Scottish Budget: Angus Robertson pledges help for crisis-hit arts organisations – if the alarm is raised early enough
Scottish culture secretary Angus Robertson has pledged that help will be offered to arts organisations facing major financial problems – so long as they do not leave it too late to raise the alarm.
Mr Robertson said everything possible would be done by the Scottish Government and its agencies to help arts organisations facing financial difficulties. But he said there was a need for greater awareness of where the “greatest risks are” across the Scottish cultural landscape.
The culture secretary said “early warning” of looming problems was vital so potential help could be offered before an organisation collapsed.
Mr Robertson was speaking at Holyrood’s culture committee, which was told last week by Creative Scotland’s chief executive Iain Munro that between a third and a quarter of arts organisations reliant on long-term funding were at risk of insolvency within months due to rising costs and reduced audiences since the pandemic.
Creative Scotland had raided its financial reserves to avoid passing on a 10 per cent cut in its Government budget, which was confirmed despite its warnings of a “perfect storm” engulfing the Scottish cultural sector.
MSPs raised the case of the sudden collapse of the Edinburgh International Film Festival and the Filmhouse cinemas in Edinburgh and Aberdeen, with the immediate loss of 107 jobs in October.
Mr Robertson said: “Speaking in general terms about the challenge to organisations, and this is something I’ve discussed with Iain Munro and colleagues at Creative Scotland, we’re all going to have much more and much earlier insight into any particular concerns relating to organisations. We need to know where the greatest risks are.
"If one wants to maximise the potential intervention and support, one needs to be able to do that before organisations get to the stage where they cannot trade. That is just a statement of fact. If it gets to the stage where organisations are unable to trade, it is beyond anyone’s ability to try to maintain those organisations because it then becomes a legal process.
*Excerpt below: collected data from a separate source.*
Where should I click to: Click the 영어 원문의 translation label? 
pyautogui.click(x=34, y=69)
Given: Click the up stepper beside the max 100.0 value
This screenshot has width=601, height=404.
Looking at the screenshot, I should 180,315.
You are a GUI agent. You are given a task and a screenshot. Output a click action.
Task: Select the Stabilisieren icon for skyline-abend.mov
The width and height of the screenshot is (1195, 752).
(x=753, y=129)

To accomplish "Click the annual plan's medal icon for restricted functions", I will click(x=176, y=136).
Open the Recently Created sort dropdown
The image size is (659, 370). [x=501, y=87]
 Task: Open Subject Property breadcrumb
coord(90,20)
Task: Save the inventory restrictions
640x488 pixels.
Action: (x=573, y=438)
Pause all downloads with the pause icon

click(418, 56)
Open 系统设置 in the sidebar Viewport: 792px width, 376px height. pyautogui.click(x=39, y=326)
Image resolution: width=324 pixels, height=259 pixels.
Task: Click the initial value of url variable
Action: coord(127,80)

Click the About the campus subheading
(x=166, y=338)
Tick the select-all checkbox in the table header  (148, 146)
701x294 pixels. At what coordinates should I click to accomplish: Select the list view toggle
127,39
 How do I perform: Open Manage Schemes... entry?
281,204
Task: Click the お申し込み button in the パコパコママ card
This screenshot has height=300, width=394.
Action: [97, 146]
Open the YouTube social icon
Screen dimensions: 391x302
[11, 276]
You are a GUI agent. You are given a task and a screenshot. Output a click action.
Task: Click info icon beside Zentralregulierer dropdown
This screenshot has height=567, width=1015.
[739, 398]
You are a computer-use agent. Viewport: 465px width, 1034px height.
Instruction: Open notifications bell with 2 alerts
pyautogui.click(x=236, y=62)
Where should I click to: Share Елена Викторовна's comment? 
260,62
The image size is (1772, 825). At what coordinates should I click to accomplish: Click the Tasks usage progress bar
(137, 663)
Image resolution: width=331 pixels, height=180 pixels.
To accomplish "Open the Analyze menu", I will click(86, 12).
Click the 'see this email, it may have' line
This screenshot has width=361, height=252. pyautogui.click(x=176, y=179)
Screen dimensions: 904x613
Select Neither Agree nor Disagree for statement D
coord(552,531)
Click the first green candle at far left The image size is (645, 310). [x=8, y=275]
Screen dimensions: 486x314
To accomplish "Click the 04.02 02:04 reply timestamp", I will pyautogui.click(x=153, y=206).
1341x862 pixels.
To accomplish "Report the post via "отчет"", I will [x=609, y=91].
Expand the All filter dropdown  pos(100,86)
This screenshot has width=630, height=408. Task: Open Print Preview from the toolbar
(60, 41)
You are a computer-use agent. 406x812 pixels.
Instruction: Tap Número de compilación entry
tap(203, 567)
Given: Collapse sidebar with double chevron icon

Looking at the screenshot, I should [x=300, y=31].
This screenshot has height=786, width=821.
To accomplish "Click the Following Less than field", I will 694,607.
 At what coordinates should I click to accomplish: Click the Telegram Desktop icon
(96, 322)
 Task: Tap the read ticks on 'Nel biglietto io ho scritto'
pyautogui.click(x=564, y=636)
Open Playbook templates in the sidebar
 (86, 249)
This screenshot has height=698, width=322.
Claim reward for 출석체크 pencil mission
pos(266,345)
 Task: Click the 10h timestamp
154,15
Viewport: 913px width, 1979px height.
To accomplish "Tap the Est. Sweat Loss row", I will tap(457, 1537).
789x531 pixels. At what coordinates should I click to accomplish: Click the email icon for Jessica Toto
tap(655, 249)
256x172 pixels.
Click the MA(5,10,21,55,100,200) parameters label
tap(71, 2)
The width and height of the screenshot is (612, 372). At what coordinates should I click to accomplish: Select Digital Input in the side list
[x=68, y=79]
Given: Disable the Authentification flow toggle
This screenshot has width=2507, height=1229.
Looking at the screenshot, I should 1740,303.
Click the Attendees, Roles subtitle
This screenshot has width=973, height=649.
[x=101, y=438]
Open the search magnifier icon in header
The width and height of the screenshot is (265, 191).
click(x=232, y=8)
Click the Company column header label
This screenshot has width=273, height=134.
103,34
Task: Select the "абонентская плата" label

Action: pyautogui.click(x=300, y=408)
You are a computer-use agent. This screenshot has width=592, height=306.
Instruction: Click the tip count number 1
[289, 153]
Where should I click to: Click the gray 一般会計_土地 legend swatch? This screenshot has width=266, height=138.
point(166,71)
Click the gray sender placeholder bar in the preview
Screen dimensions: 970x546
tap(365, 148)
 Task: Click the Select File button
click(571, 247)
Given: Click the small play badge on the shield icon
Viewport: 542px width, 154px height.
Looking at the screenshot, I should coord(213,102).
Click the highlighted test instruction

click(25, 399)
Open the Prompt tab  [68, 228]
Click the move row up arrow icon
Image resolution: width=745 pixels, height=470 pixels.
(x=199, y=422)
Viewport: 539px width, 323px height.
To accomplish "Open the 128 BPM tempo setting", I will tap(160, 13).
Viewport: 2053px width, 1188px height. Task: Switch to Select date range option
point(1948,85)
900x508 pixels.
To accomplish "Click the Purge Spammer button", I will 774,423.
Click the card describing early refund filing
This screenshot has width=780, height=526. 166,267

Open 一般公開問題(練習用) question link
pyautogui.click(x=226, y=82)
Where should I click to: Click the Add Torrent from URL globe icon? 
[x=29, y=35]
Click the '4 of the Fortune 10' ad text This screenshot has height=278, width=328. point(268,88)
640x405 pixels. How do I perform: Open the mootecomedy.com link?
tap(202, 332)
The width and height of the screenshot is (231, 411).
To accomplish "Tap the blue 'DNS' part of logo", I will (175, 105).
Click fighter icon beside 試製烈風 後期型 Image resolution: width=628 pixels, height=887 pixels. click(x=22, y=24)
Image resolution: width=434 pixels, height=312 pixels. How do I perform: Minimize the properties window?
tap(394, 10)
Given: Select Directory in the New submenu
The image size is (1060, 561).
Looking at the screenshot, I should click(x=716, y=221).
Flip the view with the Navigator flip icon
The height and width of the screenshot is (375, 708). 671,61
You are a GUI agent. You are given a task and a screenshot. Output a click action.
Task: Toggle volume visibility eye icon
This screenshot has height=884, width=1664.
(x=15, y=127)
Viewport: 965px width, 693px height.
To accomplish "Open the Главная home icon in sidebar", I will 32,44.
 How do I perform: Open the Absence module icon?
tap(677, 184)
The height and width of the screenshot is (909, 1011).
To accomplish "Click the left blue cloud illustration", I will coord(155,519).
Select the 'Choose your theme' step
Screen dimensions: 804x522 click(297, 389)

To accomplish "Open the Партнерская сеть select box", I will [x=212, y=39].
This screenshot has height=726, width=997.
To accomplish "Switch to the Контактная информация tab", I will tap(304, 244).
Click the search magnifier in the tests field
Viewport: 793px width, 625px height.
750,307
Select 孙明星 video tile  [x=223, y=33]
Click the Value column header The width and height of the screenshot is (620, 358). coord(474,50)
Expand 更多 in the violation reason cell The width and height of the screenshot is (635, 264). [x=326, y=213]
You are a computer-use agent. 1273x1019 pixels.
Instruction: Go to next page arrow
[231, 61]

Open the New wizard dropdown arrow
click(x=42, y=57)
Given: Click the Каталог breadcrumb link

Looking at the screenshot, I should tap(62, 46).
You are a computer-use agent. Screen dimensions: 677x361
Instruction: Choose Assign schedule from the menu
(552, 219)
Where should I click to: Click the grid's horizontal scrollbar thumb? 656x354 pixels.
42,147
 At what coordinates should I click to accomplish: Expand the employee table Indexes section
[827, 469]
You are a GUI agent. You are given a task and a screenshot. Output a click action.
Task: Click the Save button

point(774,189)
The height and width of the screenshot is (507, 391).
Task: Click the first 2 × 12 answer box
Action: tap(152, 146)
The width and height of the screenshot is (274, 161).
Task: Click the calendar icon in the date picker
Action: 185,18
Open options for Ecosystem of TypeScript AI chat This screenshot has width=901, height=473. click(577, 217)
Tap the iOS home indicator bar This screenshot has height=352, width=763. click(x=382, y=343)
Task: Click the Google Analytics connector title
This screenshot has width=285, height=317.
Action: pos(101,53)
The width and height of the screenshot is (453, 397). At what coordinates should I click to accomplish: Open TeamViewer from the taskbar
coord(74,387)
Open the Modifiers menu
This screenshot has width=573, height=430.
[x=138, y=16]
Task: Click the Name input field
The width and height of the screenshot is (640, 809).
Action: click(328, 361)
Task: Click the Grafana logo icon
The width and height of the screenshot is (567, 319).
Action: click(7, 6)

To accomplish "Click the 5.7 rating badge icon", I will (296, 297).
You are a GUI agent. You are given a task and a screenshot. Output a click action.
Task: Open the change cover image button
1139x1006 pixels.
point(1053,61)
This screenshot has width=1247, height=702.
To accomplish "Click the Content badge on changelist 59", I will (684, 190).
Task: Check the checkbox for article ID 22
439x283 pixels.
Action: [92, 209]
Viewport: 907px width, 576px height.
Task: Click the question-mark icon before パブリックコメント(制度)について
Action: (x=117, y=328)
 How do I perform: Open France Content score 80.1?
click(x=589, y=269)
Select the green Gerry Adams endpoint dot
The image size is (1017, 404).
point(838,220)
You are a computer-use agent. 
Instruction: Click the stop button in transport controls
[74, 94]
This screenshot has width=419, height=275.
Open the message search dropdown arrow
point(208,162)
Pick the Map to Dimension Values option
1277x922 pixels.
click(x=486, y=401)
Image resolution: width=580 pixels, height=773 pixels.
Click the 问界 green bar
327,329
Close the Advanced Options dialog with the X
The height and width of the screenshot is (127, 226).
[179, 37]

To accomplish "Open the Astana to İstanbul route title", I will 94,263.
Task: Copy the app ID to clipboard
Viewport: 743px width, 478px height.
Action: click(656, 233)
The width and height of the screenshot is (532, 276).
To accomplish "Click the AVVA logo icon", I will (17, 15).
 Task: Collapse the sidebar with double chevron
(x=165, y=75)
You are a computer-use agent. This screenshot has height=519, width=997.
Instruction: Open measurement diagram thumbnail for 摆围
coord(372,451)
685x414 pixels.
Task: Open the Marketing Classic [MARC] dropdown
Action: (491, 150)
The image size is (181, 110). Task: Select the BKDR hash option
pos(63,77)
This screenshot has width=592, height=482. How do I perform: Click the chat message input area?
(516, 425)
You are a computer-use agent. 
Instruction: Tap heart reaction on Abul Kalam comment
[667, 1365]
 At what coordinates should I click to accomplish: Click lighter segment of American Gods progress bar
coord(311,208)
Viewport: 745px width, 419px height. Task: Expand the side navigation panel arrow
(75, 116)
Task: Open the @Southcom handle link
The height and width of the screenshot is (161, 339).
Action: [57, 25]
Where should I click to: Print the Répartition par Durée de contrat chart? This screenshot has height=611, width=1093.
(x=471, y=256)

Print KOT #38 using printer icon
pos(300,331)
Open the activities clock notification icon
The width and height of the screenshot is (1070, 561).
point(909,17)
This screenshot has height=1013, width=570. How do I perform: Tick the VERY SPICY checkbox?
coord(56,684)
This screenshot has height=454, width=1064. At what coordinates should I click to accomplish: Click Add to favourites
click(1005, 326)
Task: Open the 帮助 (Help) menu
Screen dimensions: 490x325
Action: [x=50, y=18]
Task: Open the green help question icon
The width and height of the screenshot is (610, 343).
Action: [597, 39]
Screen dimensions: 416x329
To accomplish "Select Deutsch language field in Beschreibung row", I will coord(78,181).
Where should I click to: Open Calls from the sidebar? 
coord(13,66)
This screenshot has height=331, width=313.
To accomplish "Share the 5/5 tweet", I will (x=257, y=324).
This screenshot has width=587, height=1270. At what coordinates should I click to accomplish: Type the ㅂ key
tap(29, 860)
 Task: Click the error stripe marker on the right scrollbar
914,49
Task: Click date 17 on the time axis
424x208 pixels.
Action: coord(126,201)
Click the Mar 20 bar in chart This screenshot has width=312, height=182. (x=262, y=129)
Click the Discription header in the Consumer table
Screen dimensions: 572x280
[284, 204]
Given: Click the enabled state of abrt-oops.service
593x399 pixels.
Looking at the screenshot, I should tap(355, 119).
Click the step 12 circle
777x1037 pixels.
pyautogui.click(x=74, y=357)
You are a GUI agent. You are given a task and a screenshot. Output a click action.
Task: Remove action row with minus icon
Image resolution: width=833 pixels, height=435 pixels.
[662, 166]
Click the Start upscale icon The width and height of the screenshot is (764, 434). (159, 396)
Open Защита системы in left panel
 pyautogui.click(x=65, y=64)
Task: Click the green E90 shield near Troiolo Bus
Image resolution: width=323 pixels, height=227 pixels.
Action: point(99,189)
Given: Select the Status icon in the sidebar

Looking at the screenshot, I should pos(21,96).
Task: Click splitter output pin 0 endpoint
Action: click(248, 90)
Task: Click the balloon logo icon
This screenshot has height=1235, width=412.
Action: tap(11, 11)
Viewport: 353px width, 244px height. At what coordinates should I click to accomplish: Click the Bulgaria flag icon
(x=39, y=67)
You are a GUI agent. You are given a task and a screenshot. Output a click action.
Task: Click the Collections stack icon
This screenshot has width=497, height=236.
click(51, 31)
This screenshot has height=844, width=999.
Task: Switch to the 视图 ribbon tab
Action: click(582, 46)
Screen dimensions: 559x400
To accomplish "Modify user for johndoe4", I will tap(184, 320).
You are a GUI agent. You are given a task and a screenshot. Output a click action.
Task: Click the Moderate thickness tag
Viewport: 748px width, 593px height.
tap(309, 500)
“If it’s necessary to help, assist and support particular organisations, then I’m very keen that we’re able to do that. Time is the key thing.
"It’s not something I can keep a running commentary on for very obvious reasons of commercial sensitivity, but this is already happening. Organisations have been able to make changes and secure the support of others because people have put their hands up in time.”
Mr Munro last week warned Creative Scotland may have to drop around 60 of the 120 arts organisations it gives long-term funding to if its budget cut is maintained.
Mr Robertson told MSPs: “Over the last five years, we’ve provided Creative Scotland with over £33 million as an additional element of funding in response to a downward trend in arts funding from the national lottery.
"At a time when we now face incredibly difficult decisions about Government funding, with Creative Scotland able to draw on its accumulated lottery reserves, we have discontinued that element of funding.
"Given the level of constraints the Government is under, I think it’s a good thing that Creative Scotland is able to maintain its level of funding from this next financial year. I will be working very intensively with them to understand the dangers that they foresee.”